Customize Model
In this part, let’s dive into the implementations of a model by customizing a new one. We’ll first introduce the interface functions which are supposed to be implemented, and then give a model implementation example.
1. Interface functions
XGCN provides a BaseEmbeddingModel class, and all the embedding models should
inherit it. To get started, let’s create a XGCN/model/NewModel.py with the following
contents:
from XGCN.model.base import BaseEmbeddingModel
from XGCN.model.module import init_emb_table, dot_product, bce_loss
import torch
class NewModel(BaseEmbeddingModel):
def __init__(self, config):
super().__init__(config)
def forward_and_backward(self, batch_data):
pass
@torch.no_grad()
def infer_out_emb_table(self):
pass
def save(self, root=None):
pass
def load(self, root=None):
pass
There are 5 interface functions to be implemented:
__init__(): initialize model parameters and optimizers.forward_and_backward(): receive a batch training data, perform forward calculation and backward calculation (updating model parameters).infer_out_emb_table(): infer the output embeddings for all the nodes.save(): save the model and the optimizer state.load(): load the model and the optimizer state.
2. Implement __init__()
The __init__() function is responsible for initializing model parameters and optimizers.

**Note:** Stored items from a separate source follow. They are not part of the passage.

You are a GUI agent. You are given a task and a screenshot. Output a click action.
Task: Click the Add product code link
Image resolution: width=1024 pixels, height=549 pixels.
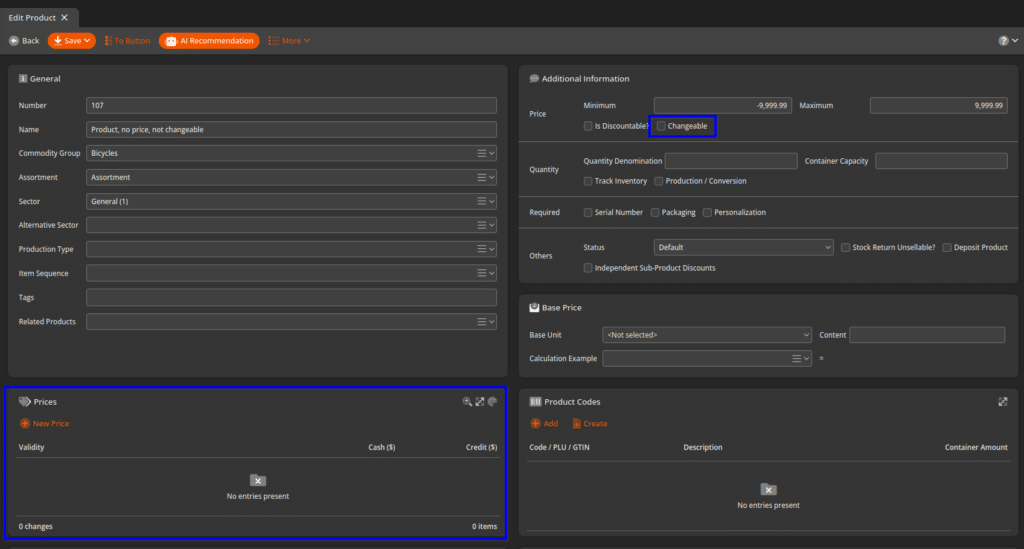coord(544,424)
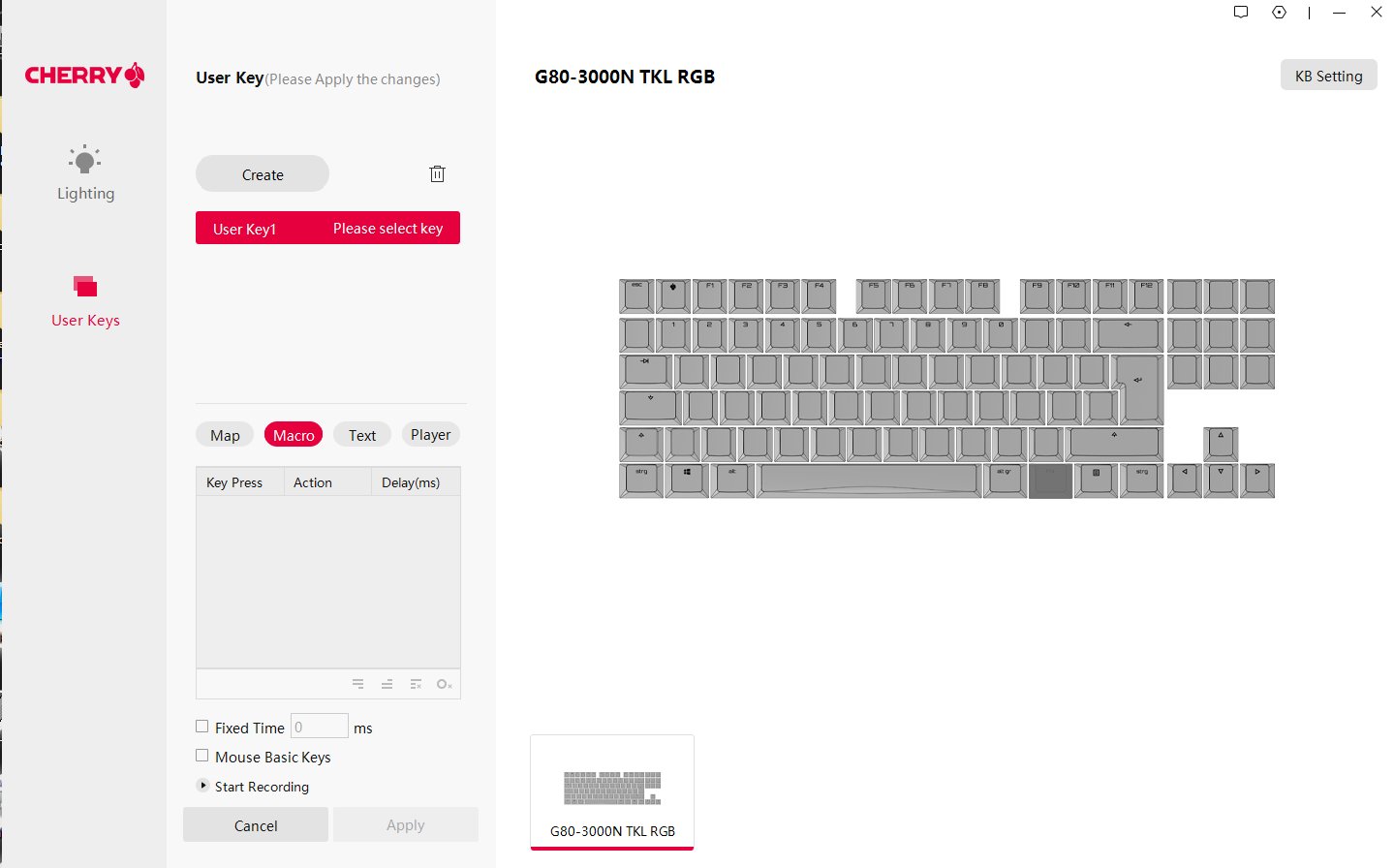
Task: Open the Lighting section in the sidebar
Action: click(x=85, y=173)
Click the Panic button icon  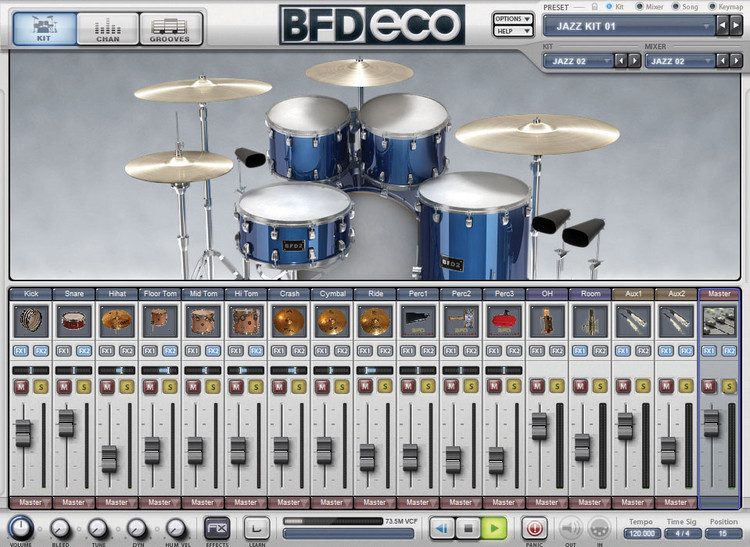coord(534,529)
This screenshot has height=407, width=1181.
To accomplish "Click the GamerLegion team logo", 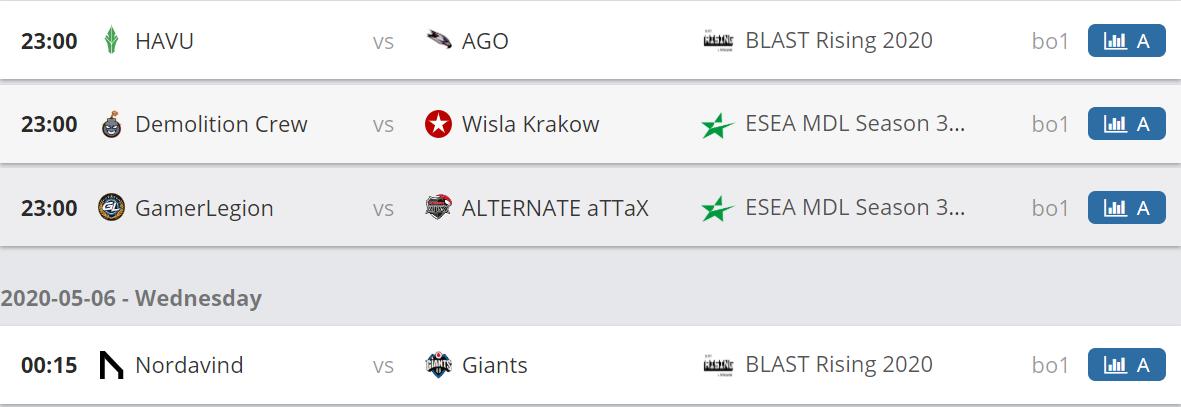I will pyautogui.click(x=112, y=208).
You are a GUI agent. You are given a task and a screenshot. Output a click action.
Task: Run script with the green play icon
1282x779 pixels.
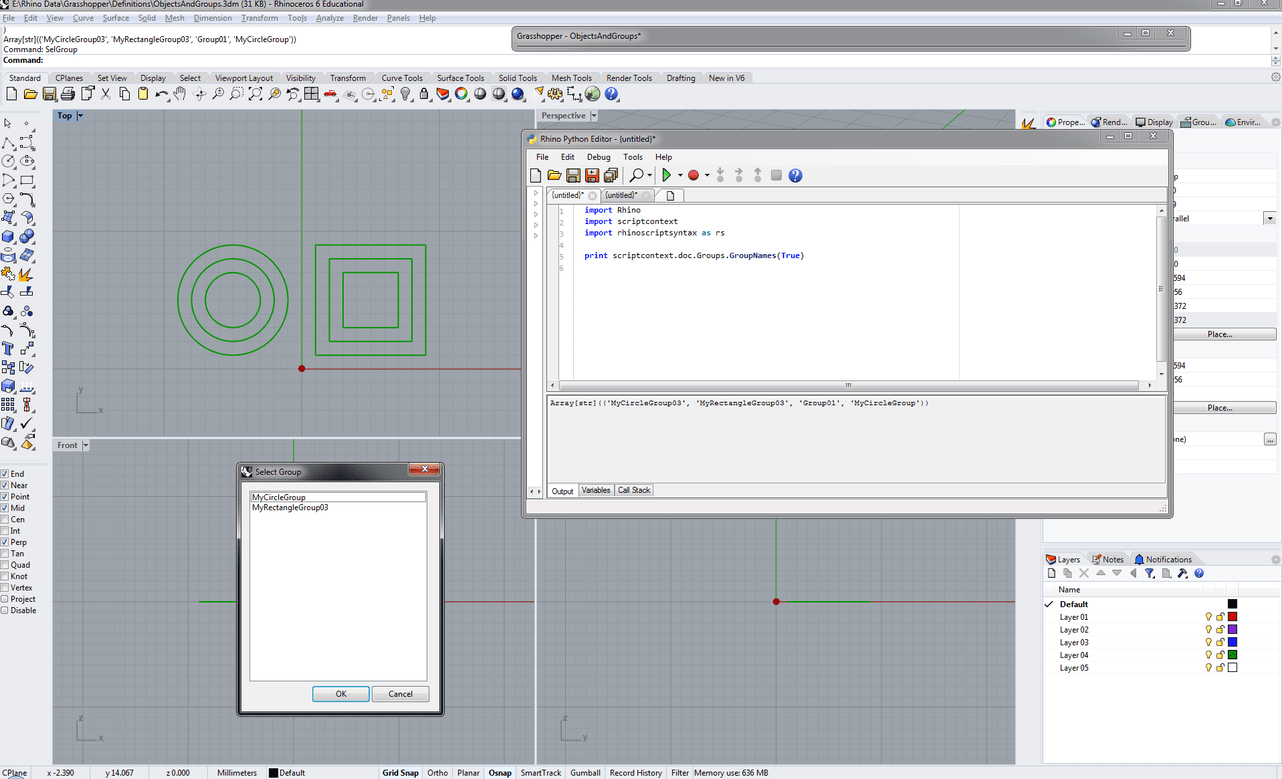[666, 175]
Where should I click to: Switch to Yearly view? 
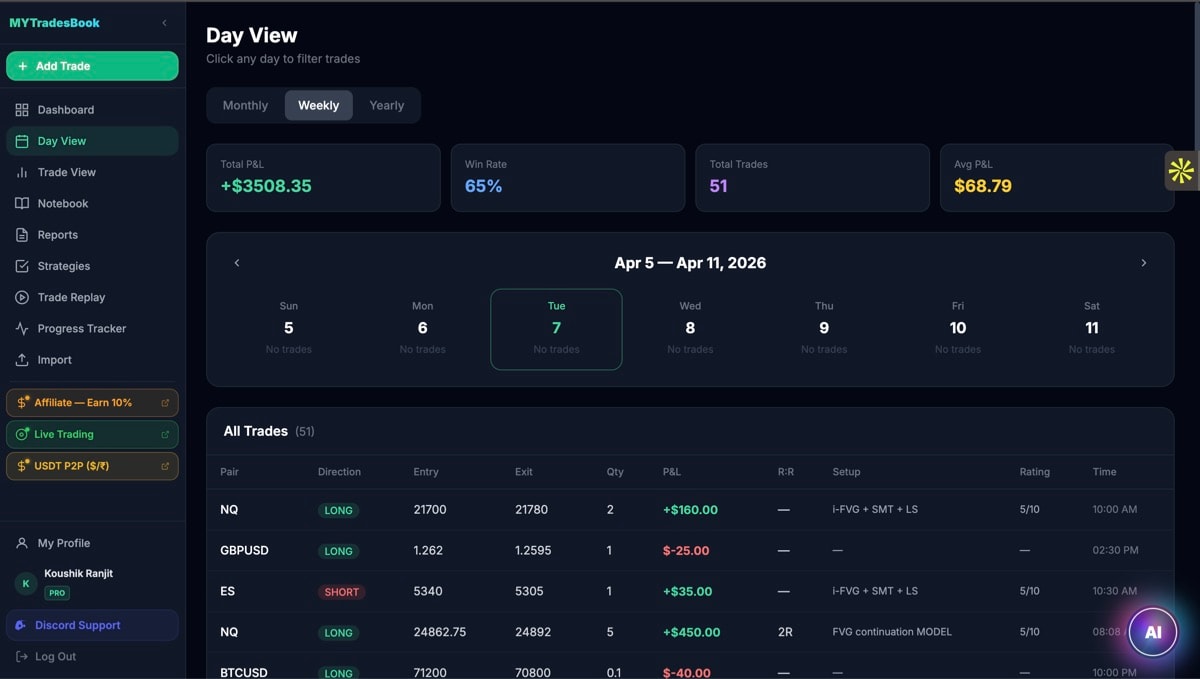(x=386, y=105)
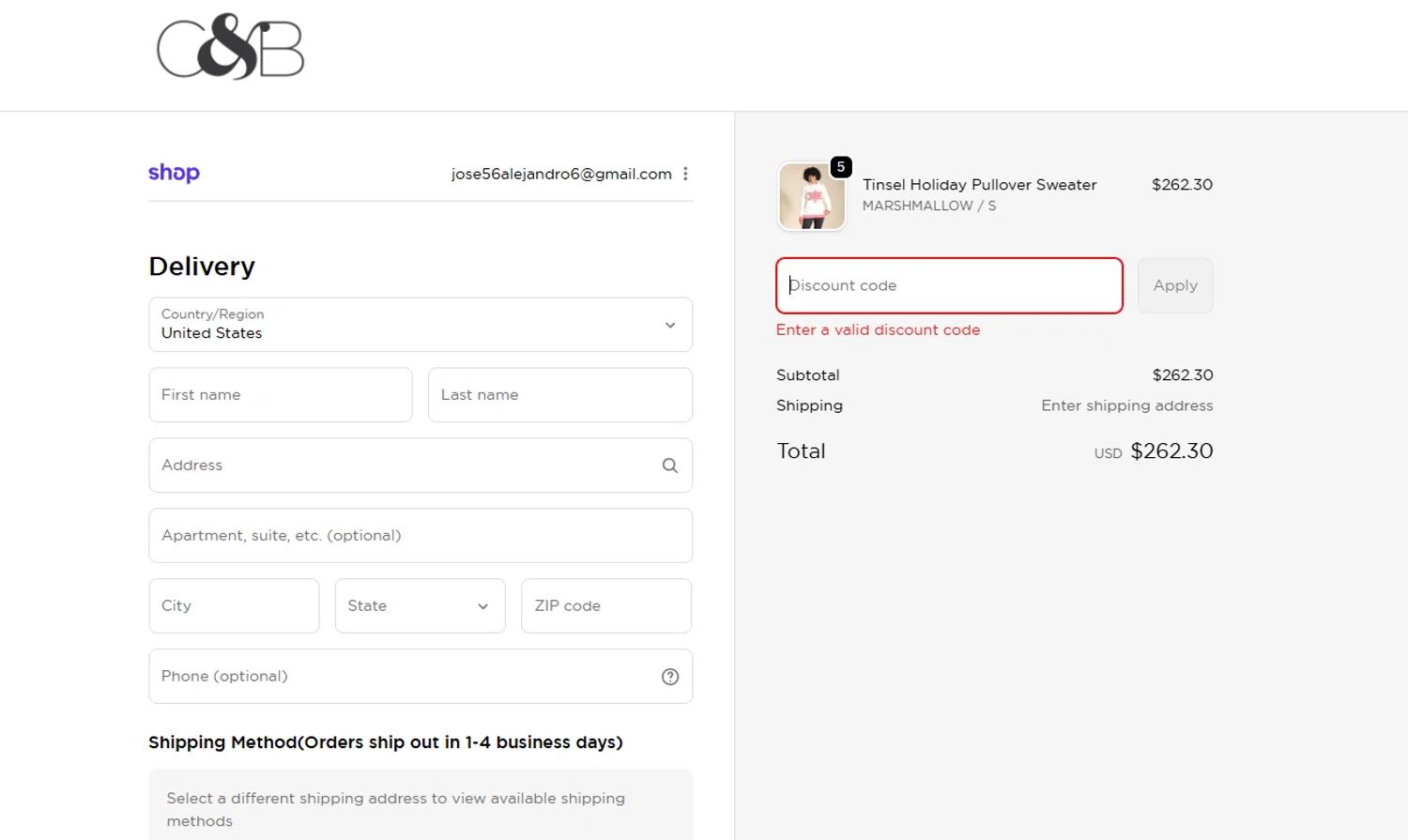Click the phone field help question icon
Image resolution: width=1408 pixels, height=840 pixels.
[669, 677]
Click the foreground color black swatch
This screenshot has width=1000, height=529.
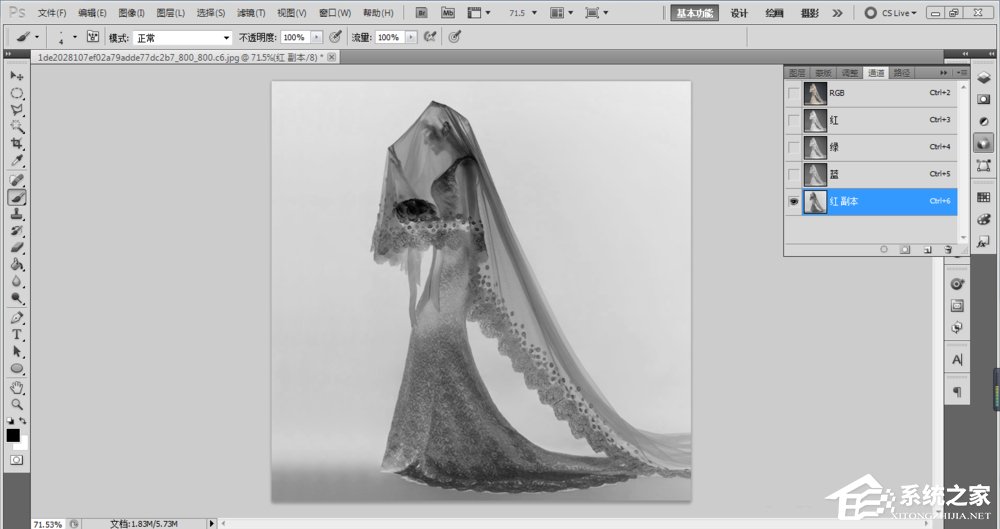pyautogui.click(x=13, y=435)
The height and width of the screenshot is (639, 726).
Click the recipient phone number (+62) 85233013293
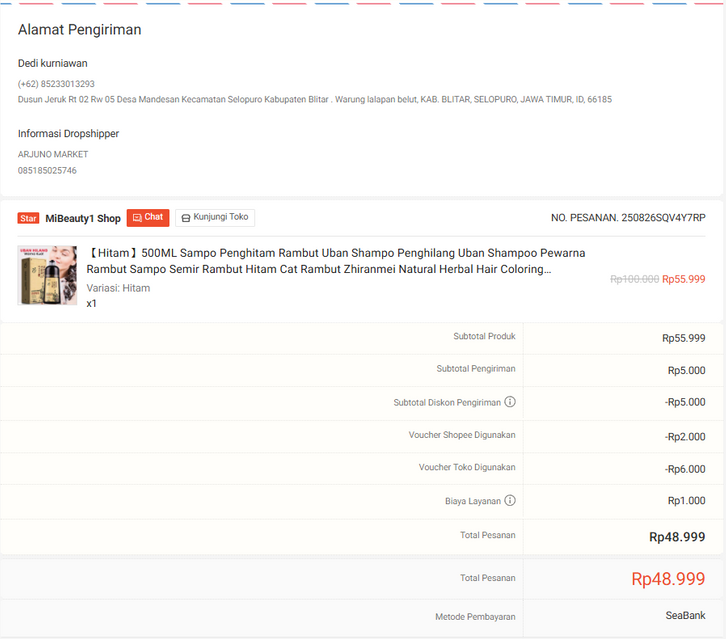tap(56, 84)
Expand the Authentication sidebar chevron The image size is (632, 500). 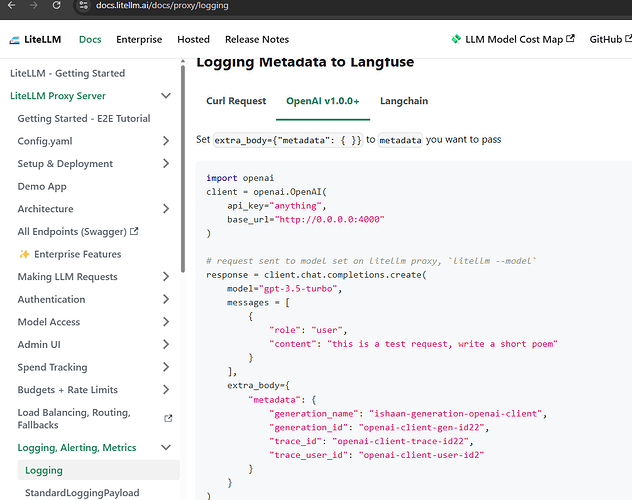click(166, 299)
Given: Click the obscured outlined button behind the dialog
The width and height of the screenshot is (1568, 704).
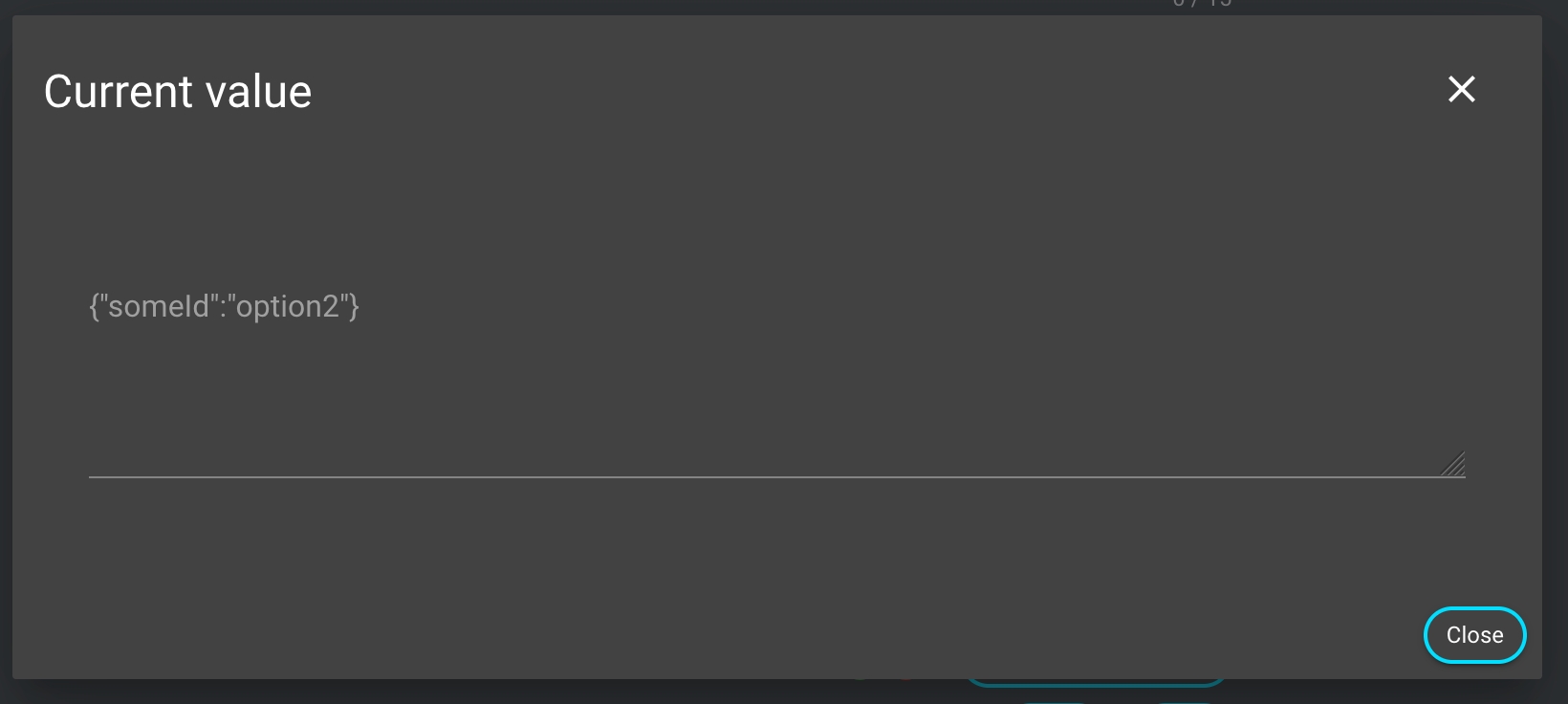Looking at the screenshot, I should (1096, 683).
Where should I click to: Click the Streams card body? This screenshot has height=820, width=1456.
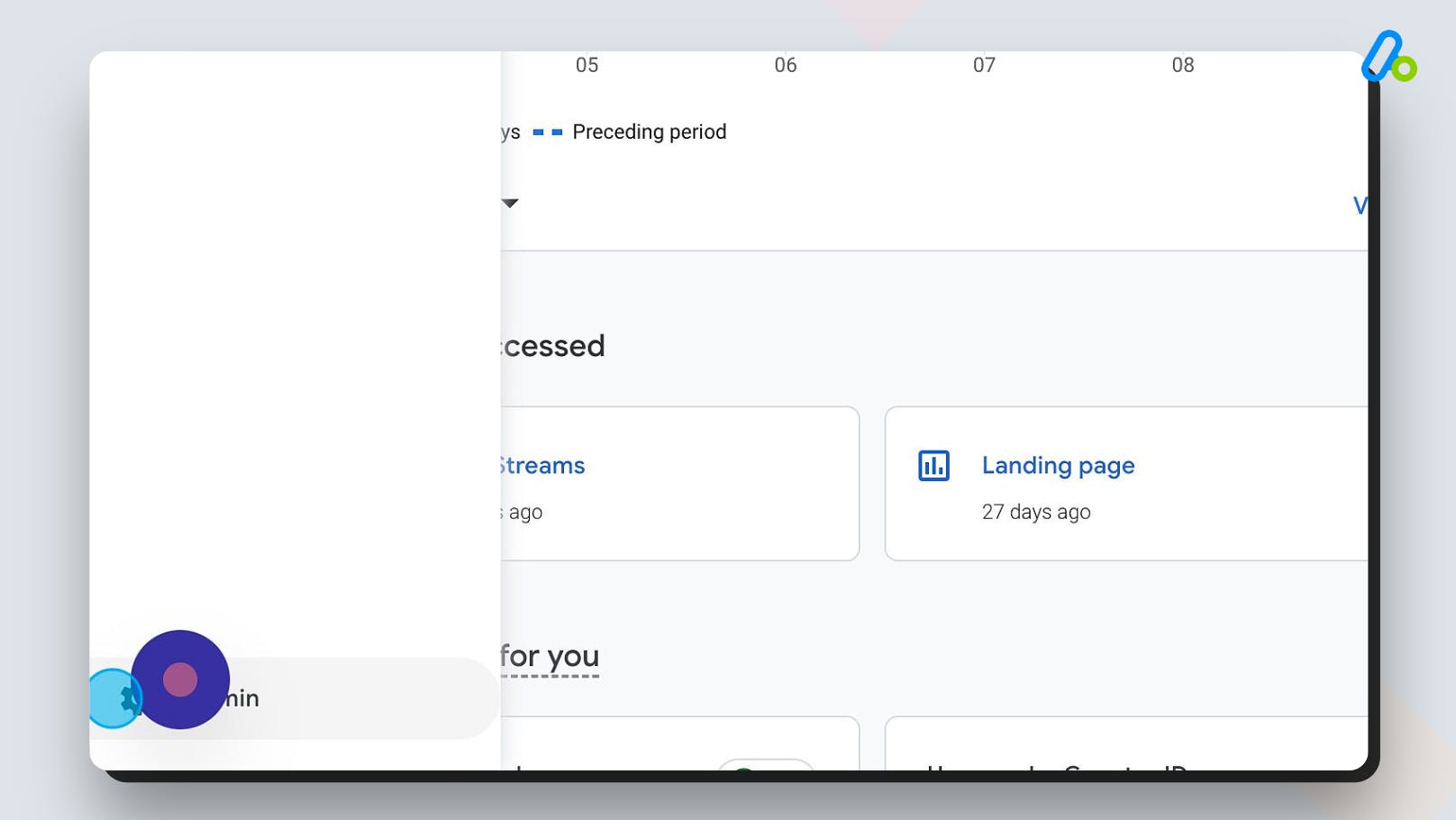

For simplicity, here we just create an embedding table, an MLP, and optimizers:
def __init__(self, config):
super().__init__(config)
self.device = self.config['device']
self.emb_table = init_emb_table(self.config, self.info['num_nodes'])
self.mlp = torch.nn.Sequential(
torch.nn.Linear(self.config['emb_dim'], 1024),
torch.nn.Tanh(),
torch.nn.Linear(1024, self.config['emb_dim']),
).to(self.device)
self.optimizers = {}
if not self.config['freeze_emb']:
if self.config['use_sparse']: # use SparseAdam
self.optimizers['emb_table-SparseAdam'] = torch.optim.SparseAdam(
[{'params':list(self.emb_table.parameters()),
'lr': self.config['emb_lr']}]
)
else:
self.optimizers['emb_table-Adam'] = torch.optim.Adam(
[{'params': self.emb_table.parameters(),
'lr': self.config['emb_lr']}]
)
self.optimizers['mlp-Adam'] = torch.optim.Adam(
[{'params': self.mlp.parameters(), 'lr': self.config['dnn_lr']}]
)
Note that the self.emb_table and self.optimizers objects
are required by the BaseEmbeddingModel class. Please initialize them as above.
If you have some new configuration arguments names, please add them
in the _parse_arguments() function in XGCN/utils/parse_arguments.py.
3. Implement forward_and_backward()
The forward_and_backward() function receives batch training data,
executes forward calculation, and performs backward propagation.
Here we use the BCE loss and the L2 regularization:
def forward_and_backward(self, batch_data):
((src, pos, neg), ) = batch_data
src_emb = self.mlp(self.emb_table(src.to(self.device)))
pos_emb = self.mlp(self.emb_table(pos.to(self.device)))
neg_emb = self.mlp(self.emb_table(neg.to(self.device)))
pos_score = dot_product(src_emb, pos_emb)
neg_score = dot_product(src_emb, neg_emb)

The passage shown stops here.